Tentu masih segar dalam ingatan kita, ketika Luna Maya diperiksa polisi karena apa yang dinyatakannya di tweeter terhadap awak media infotainment. Terlepas benar atau tidak maupun apakah hal tersebut sebenarnya lebih merupakan kesan yang didapat Luna Maya atas salah satu interaksinya dengan awak media infotainment yang menimbulkan kegusaran Luna, secara jelas apa yang dikemukakan Luna di Tweeter menjadi dasar proses verbal terhadap dirinya di Kepolisian.
Selain itu yang lebih fresh lagi adalah fenomena facebook yang menyeret beberapa korban yang terseret ke kantor polisi antara lain di Bogor, di mana salah satu remaja wanita diproses polisi karena urusan cinta remaja, dan di daerah lain di mana beberapa pelajar sma dikeluarkan karena gurunya merasa terancam karena kata-kata intimidatif yang terdapat dalam facebook beberapa pelajar tersebut terhadap guru mereka.
The last but not least, adalah kasus Prita Mulyasari, yang merupakan Causa Selebre untuk UU ITE. Email yang berisi curhatan Prita atas pengalamannya di RS Omni Internasional, yang sebenarnya hanya dikirim kepada teman-temannya, ternyata menyebar dan diketahui RS Omni sehingga diadukan kepada aparat yang berwenang.
Kasus-kasus di atas sebenarnya secara jelas menggambarkan bahwa sepanjang seseorang memperkenalkan identitasnya secara jelas di dunia maya (seperti akun tweeter Luna Maya yang diketahui bahwa akun tersebut memang lah dibuat oleh Luna sendiri dan akun facebook para pelajar yang memuat kata-kata intimidatif diakun mereka terhadap sang guru), yang mana membuat orang lain dapat mengetahui orang terkait secara offline, maka apa yang dikemukakannya di media online memberikan hak kepada orang atau pihak untuk mengajukan pelaporan secara hukum.
Tentu tidak hanya di dunia maya, dalam kehidupan keseharian pun setiap orang dapat dilaporkan ke aparat yang berwenang atas segala tindakan dan perkataannya. Tetapi terdapat perbedaan mendasar atas apa yang dikatakan seseorang di dunia maya dan apa yang dikatakan secara offline.

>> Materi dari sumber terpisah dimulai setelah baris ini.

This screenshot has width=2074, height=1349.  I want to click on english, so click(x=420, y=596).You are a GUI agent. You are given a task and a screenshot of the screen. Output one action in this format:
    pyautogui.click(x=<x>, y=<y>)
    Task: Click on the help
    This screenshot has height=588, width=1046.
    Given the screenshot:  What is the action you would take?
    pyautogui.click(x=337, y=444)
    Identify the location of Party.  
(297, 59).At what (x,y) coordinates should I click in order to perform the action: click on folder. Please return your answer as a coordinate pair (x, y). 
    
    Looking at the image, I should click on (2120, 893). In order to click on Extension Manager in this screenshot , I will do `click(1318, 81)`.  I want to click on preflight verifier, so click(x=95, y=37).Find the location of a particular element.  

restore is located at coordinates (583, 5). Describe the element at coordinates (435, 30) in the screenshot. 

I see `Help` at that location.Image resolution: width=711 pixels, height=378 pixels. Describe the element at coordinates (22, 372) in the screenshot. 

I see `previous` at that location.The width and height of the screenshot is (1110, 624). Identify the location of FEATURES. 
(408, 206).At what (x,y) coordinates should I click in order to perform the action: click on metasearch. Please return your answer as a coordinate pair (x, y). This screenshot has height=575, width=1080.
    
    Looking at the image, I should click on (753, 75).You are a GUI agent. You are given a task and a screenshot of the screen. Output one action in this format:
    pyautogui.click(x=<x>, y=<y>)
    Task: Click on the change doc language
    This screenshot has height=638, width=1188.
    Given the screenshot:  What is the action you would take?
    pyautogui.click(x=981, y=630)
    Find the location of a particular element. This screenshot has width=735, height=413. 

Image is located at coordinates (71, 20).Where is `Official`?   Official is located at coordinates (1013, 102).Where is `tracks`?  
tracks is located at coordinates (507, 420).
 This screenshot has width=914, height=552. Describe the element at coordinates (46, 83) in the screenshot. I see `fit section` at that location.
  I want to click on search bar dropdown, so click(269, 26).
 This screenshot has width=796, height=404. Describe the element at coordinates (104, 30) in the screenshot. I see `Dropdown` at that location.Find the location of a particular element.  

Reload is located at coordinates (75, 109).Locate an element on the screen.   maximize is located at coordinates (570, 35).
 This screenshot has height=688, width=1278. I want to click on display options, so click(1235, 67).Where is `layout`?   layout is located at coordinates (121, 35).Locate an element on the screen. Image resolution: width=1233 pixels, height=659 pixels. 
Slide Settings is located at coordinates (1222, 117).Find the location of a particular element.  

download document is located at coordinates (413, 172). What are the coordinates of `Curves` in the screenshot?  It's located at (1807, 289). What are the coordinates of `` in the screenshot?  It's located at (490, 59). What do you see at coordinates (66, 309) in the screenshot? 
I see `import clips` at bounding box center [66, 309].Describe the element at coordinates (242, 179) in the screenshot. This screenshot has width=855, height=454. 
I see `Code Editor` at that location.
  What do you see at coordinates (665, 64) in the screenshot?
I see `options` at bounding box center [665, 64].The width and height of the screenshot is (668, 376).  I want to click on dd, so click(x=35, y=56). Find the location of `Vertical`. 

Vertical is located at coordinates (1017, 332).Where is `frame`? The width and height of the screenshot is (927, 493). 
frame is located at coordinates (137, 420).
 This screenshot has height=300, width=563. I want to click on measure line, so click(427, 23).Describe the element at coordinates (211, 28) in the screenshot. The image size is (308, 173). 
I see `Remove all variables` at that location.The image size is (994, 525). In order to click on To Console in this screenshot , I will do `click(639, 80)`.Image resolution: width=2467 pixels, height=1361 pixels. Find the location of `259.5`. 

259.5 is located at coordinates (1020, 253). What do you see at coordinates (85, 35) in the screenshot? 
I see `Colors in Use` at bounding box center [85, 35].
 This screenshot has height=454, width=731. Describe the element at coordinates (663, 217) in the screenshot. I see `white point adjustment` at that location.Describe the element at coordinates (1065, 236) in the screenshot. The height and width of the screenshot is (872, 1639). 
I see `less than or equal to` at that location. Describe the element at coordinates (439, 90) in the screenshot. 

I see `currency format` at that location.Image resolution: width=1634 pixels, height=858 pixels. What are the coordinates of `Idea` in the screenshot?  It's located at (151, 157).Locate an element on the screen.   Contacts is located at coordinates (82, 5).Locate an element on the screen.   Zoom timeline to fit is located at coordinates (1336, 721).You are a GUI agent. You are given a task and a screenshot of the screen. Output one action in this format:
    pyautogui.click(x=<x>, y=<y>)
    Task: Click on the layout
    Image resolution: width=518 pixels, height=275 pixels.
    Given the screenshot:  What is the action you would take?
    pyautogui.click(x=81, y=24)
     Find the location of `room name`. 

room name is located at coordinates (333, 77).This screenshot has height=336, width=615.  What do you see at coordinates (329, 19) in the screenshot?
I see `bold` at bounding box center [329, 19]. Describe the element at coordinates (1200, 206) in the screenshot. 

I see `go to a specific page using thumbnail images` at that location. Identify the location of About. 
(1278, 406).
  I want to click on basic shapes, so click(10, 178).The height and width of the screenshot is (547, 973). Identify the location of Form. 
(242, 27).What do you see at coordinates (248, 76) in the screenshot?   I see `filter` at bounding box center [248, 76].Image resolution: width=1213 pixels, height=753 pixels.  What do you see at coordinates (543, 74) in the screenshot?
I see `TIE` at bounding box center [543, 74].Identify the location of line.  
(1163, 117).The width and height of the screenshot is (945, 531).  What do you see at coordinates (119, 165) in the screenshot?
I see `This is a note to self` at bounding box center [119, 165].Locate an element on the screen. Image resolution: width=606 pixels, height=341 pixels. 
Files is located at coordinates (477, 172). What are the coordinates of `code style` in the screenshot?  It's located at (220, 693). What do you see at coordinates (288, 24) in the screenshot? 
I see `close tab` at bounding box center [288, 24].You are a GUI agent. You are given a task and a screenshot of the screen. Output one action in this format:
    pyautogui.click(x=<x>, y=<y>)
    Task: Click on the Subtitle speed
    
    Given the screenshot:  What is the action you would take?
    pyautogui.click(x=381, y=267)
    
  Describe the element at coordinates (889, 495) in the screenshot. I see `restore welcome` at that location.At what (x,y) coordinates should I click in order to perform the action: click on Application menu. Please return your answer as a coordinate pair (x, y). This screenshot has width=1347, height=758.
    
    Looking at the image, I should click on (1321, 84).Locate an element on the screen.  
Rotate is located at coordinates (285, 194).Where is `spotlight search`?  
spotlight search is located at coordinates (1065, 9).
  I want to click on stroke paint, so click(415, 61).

Jika beberapa pelajar itu hanya menyatakan hal-hal di facebook mereka secara langsung, maka tanpa adanya saksi dan para pelajar tersebut tidak ada yang memberikan pengakuan, dari sisi pembuktian, guru maupun pihak sekolah akan sulit mengharapkan aparat yang berwenang untuk memprosesnya lebih lanjut. Bahkan memulangkan para pelajar tersebut ke orang tuanya akan membuat pihak sekolah memiliki resiko hukum, tentunya kalau kata-kata intimidatif tersebut hanya diungkapkan secara langsung kepada sang guru tanpa adanya saksi.
Ketiadaan saksi (karena alat bukti lain tidak ada) akan menyulitkan proses hukum di Pengadilan, yang mana pasal 185 ayat 2 KUHAP menyatakan: ”keterangan seorang saksi saja tidak cukup untuk membuktikan bahwa Terdakwa bersalah terhadap perbuatan yang didakwakan kepadanya”.
Hal ini karena di dunia maya, sepanjang seseorang memperkenalkan dirinya secara jelas, maka apa yang dikemukakannya memiliki resiko lebih tinggi secara hukum. Timbulnya resiko ini karena format dari apa yang dikemukakan (pesan) orang terkait bersifat permanen dan dapat dirujuk kembali ke sumber awal. Berbeda dengan kehidupan keseharian, meski pun direkam secara audio visual juga tidak mengalami perubahan format pesan, tetapi pola penyebaran tidak semassif dunia maya.
Jadi terlihat bahwa pola penyebaran lah yang membuat resiko hukum menjadi lebih tinggi dalam menyampaikan pesan dibandingkan kalau disampaikan secara offline.
Jika melihat pasal 1 angka 1 UU ITE, kasus-kasus di atas baik berupa posting di facebook dan tweeter dapat diklasifikasikan sebagai Informasi Elektronik.
Informasi Elektronik adalah satu atau sekumpulan data elektronik, termasuk tetapi tidak terbatas pada tulisan, suara, gambar, peta, rancangan, foto, electronic data interchange (EDI), surat elektronik (electronic mail), telegram, teleks, telecopy atau sejenisnya, huruf, tanda, angka, Kode Akses, simbol, atau perforasi yang telah diolah yang memiliki arti atau dapat dipahami oleh orang yang mampu memahaminya
Berbeda halnya dengan e-mail Prita Mulyasari, meski e-mail terdapat dalam cakupan definisi Informasi Elektronik, tetapi karena e-mail tersebut sudah diteruskan (diforward) yang antara lain diterima pihak terkait RS Omni dan banyak pihak, maka e-mail Prita ini terklasifikasi sebagai Dokumen Elektronik sesuai pasal 1 angka 4 UU ITE.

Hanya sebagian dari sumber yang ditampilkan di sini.